MIAMI, Okla. — Second District Congressman Markwayne Mullin said Friday he is “100% OK” with President Donald Trump’s request that the president of Ukraine investigate corruption charges against former Vice President Joe Biden and his son, Hunter Biden.
The request is included in a memorandum on a telephone conversation between Trump and Volodymr Zelenskiy released by the White House last month. The memorandum is described as not a word-for-word transcription but very close to a verbatim account.
This was the first of several meetings Mullin has scheduled over the next two weeks with constituents in his district. He has billed them as “impeachment updates.”
Mullin said Trump asked Zelenskiy to look into the Bidens because he believed the Bidens may have done something illegal and not because Trump viewed Joe Biden — the leading candidate for the 2020 Democratic presidential nominee according to most polling — as a political threat.
“You really think Joe Biden has any chance of being president?” Mullin said following a public presentation on impeachment at the Miami Chamber of Commerce.
Asked whether he would have the same response if President Barack Obama had made a similar request involving Trump or 2012 Republican presidential nominee Mitt Romney, Mullin said the situations would be different because Biden was vice president at the time of the alleged corruption.
The accusations against the Bidens stem from Hunter Biden’s appointment to the board of directors of a Ukrainian gas company while Joe Biden was vice president.
Published accounts differ on the exact nature of the Bidens’ activities, but Mullin said inside information leads him to believe that Trump was right to ask for Ukraine to investigate further.
The matter is at the heart of the impeachment investigation of Trump. Critics, including most congressional Democrats, say the call amounted to a veiled threat to withhold $400 million in aid to Ukraine if it did not do Trump’s bidding.
Trump’s defenders point out he never explicitly linked compliance with his request to the foreign aid.

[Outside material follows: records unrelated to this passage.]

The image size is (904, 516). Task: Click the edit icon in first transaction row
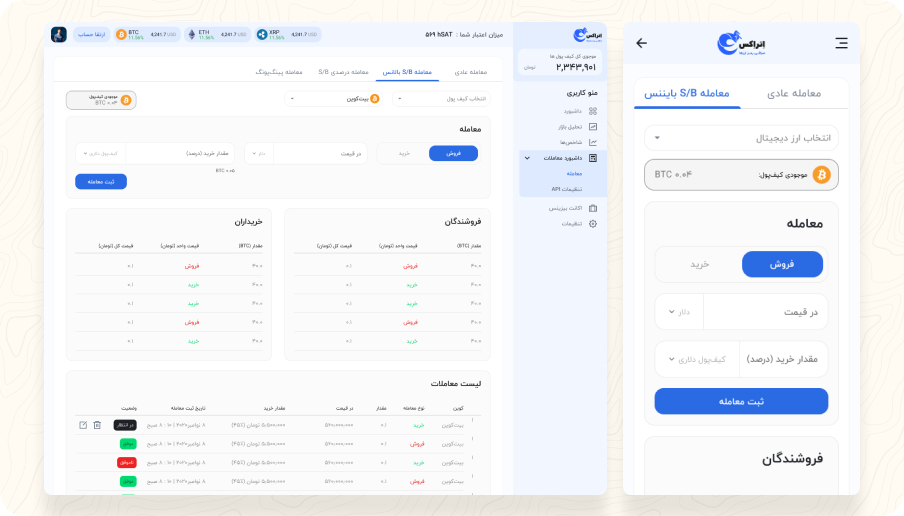(x=83, y=425)
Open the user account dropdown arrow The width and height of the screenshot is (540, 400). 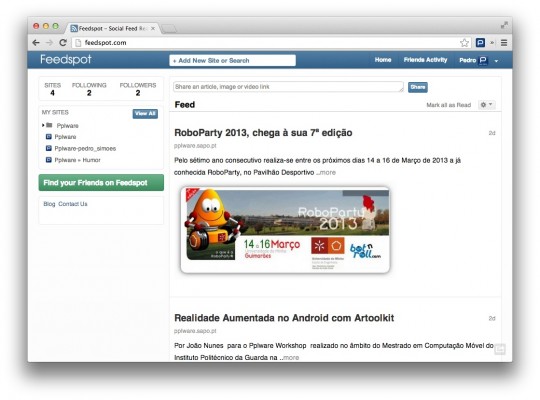tap(496, 61)
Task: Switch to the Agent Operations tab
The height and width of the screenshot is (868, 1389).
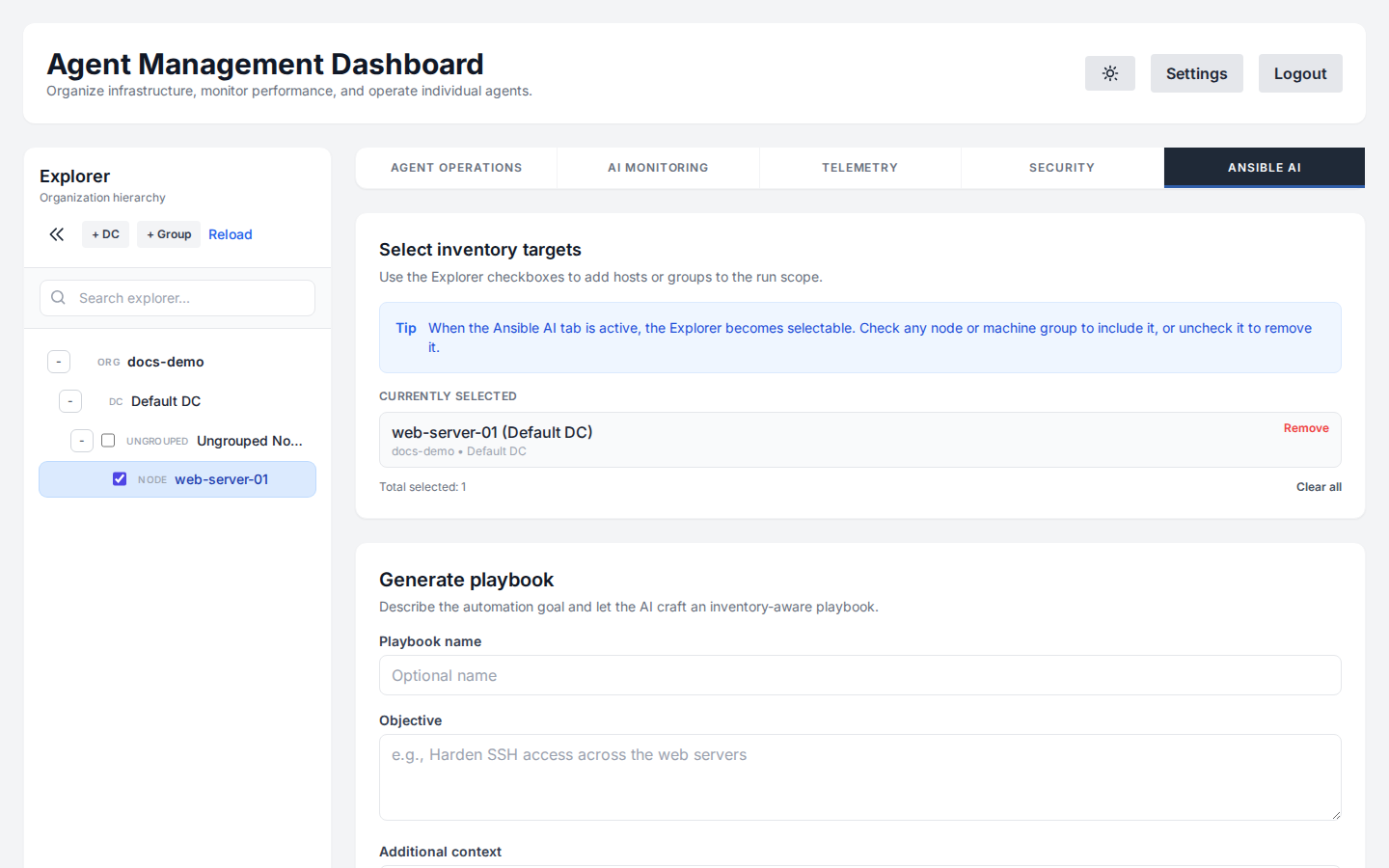Action: 456,167
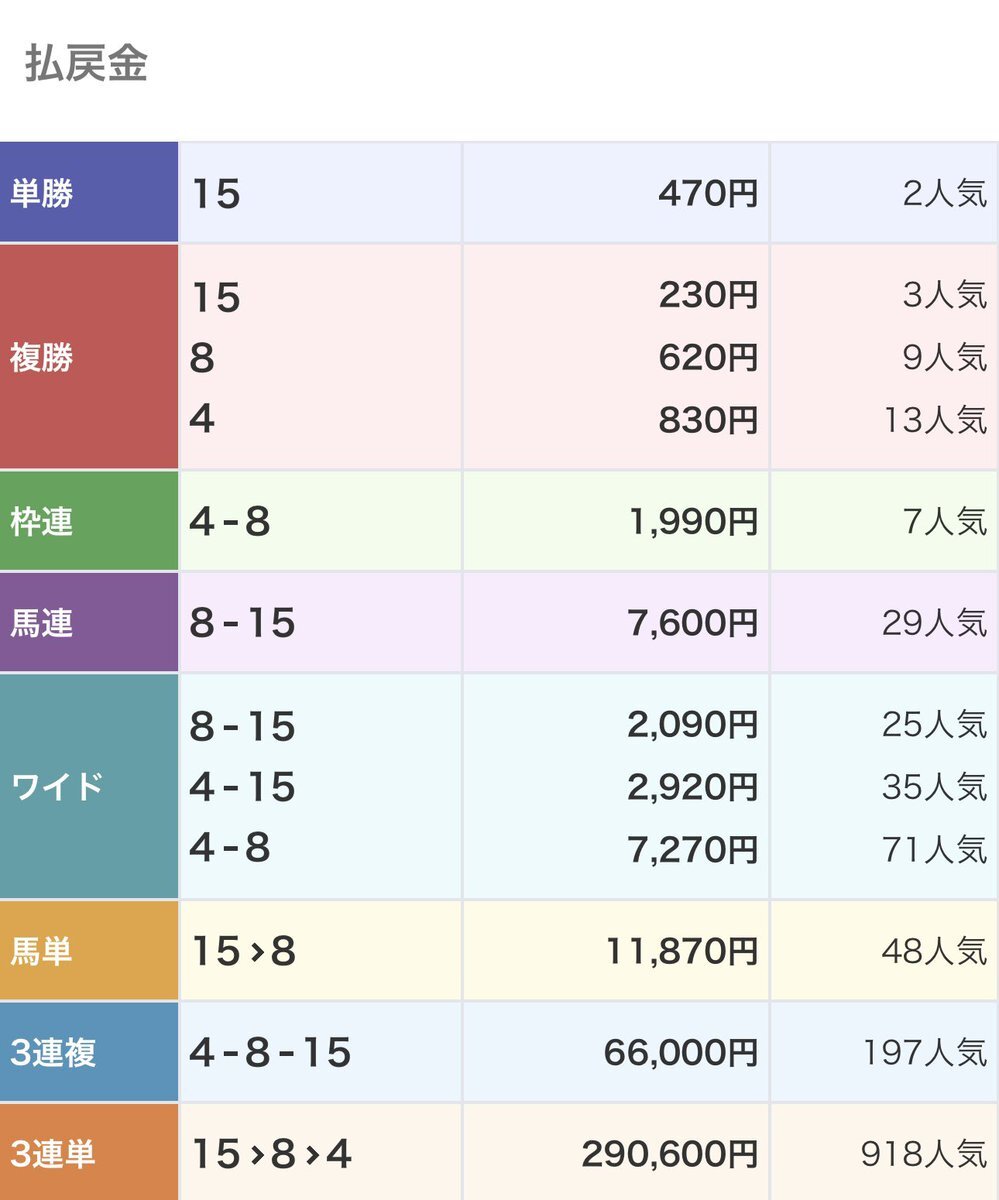
Task: Select the 66,000円 payout value
Action: pos(681,1052)
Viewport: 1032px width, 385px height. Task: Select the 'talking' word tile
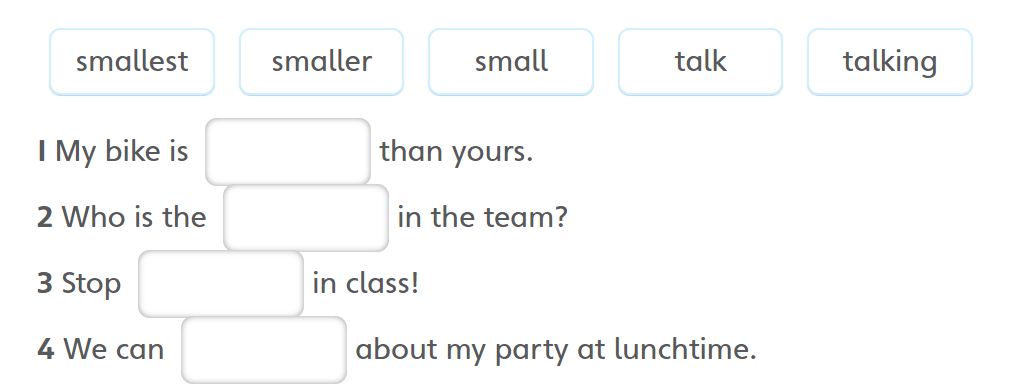click(890, 62)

The aid, in fact, was withheld for some time, although there is disagreement as to why.
The 25-30 people who came to hear Mullin’s impeachment update Friday were attentive but did not appear unduly worked up about the issue. The most animated discussion dealt with area residents’ disputes with the Grand River Dam Authority and Sen. Jim Inhofe.
In his presentation, Mullin reiterated the Republican position that the Democratic majority is treating Trump and the GOP minority unfairly by limiting access to the investigation’s hearings and testimony.
“What concerns me, and it should concern everybody ... is if they can do this to the president of the United States, our commander and chief, don’t kid yourself that you can’t be railroaded, too,” said Mullin.
As it turns out, Democrats and other Trump critics make a similar argument — that one president using his position to direct investigations against specific individuals enables all future presidents to do the same.
Mullin, though, says Trump was merely trying to get to the bottom of one set of accusations.
Ukraine has been a source of trouble for current and former politicians of all stripes in recent years. Trump’s one-time campaign chairman, Paul Manafort, is serving time in federal prison on charges stemming from his activities in that country. Lobbyist Tony Podesta, the brother of Bill Clinton’s former chief of staff, John Podesta, and his associate Vin Weber, a former Republican congressman, became embroiled in a Ukrainian corruption scandal in which they were recently cleared of wrongdoing.
And two associates of former New York Mayor Rudy Giuliani, Trump’s personal attorney, were recently arrested on charges they funneled foreign money into U.S. elections. The two reportedly have Ukrainian connections and had been involved in trying to find evidence of wrongdoing by the Bidens.
Additional meetings scheduled by Mullin include: 9:15 a.m. Tuesday, Connors State College-Muskogee Auditorium, 2501 N. 41st St. E., Muskogee; noon Wednesday, Mid-America Industrial Park Expo Center, 4075 Sanders Mitchell Road, Pryor; 11 a.m. Thursday, 100 John Russell Building, 425 W. University, Southeastern State University, Durant.